With 4 days left in its current session, the 112th Congress has passed a paltry 219 bills over the past 2 years, less than 2/3 of the number of bills passed in Congress during their previous low-water mark for productivity back in 1995-96. Hell, most of the House hasn’t even come back from their Christmas vacation yet and even if they were here it wouldn’t make a damn bit of difference since they’ve proven themselves incapable of anything like negotiation and compromise. Speaker Boehner couldn’t even get his Plan B legislation passed in the overwhelmingly Republican House when everyone and their mother knew that the bill was too conservative to pass the Senate and escape Presidential veto. That the House GOP could not complete the symbolic gesture of voting for doomed legislation to put pressure on The White House and Senate speaks to the severity of the rot in their skulls. And you would have thought they would have been better at wasting our tax dollars with pointless legislation after fruitlessly to repeal Obamacare over 30 times since 2011.
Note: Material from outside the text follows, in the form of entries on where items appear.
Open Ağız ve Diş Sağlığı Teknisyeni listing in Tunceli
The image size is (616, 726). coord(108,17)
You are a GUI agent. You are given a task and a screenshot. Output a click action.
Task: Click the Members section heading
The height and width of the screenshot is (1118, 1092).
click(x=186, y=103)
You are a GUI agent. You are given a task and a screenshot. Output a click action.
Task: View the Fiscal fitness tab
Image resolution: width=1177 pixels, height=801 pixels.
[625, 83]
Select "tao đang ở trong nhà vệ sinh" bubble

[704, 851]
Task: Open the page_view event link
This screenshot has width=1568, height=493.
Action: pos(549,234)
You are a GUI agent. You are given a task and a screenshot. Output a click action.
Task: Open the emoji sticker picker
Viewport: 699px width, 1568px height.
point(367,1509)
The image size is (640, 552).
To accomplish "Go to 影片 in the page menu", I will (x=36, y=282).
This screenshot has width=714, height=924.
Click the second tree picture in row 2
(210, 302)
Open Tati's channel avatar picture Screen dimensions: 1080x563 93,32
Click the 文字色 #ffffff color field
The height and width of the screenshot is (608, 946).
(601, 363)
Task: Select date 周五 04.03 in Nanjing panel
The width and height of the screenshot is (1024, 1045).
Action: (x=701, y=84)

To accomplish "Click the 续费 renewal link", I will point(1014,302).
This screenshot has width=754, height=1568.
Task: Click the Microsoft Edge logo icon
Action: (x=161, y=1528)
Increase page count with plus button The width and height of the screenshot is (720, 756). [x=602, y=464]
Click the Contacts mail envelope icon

As was the case with the bank bailout in 2008, there are a fair number of folks on both sides of the political spectrum who are proponents a we might as well jump philosophy to fiscal cliff negotiations. There is a increasingly pervasive and validated idea on the left and the right that the other side will only budge from their stubbornly hard line after they are jolted to life by the draconian spending cuts and tax hikes scheduled to hit with the New Year. A large part of me is inclined to agree with that point of view, but, unlike with the bailout in ’08, I cannot actively cheer for the bottom to fall out on this budgetary mess. When the markets crashed four years ago, we were hurting in a broad and diffused sense. Sure, some were harder hit than others, but they were almost always on the receiving of indirect blows that would heal with the passage of time. It was a chain reaction of fiscal shit that led to plants being shut down and hours being cut while pensions dried up and benefits vanished. But with the fiscal cliff, there is a direct relationship between a single action—not averting the automatic tax hikes/spending cuts associated with the cliff—and fatal results.

If you think I am exaggerating the potential destructive impact of the fiscal cliff, I would point your attention to one small, largely unreported cut in discretionary spending for Federal HIV/AIDS programs. If the estimated 8.2% in across the board Federal spending cuts applies to HIV/AIDS programming, it will mean the loss of $538 million in funding in the coming fiscal year. That’s treatment money and it’s prevention money and it will be cut in 3 days if nothing changes. $77 million of that money will be taken from AIDS Drug Assistance Programs (ADAPs), which translates into life saving HIV medication for around 6,800 HIV+ Americans. That is 6,800 chances to address a manageable chronic illness; 6,800 opportunities to prevent the spread of the disease; 6,800 lives that can be saved. And all 6,800 of them, along with the thousands more who will be denied treatment as the result of these spending cuts, may die because their representatives in Washington couldn’t shove aside their enmity and partisan rage long enough to determine who to tax and how much to tax them. Go through the list of programs that will get slashed come the first of the month and you will see an unceasing litany of needless suffering and loss, none of which will be borne upon the shoulders of the men and women in Congress who willed it into existence through petulance and spite. They’re the ones who are driving the steamroller and we’re the ones who are going to get crushed.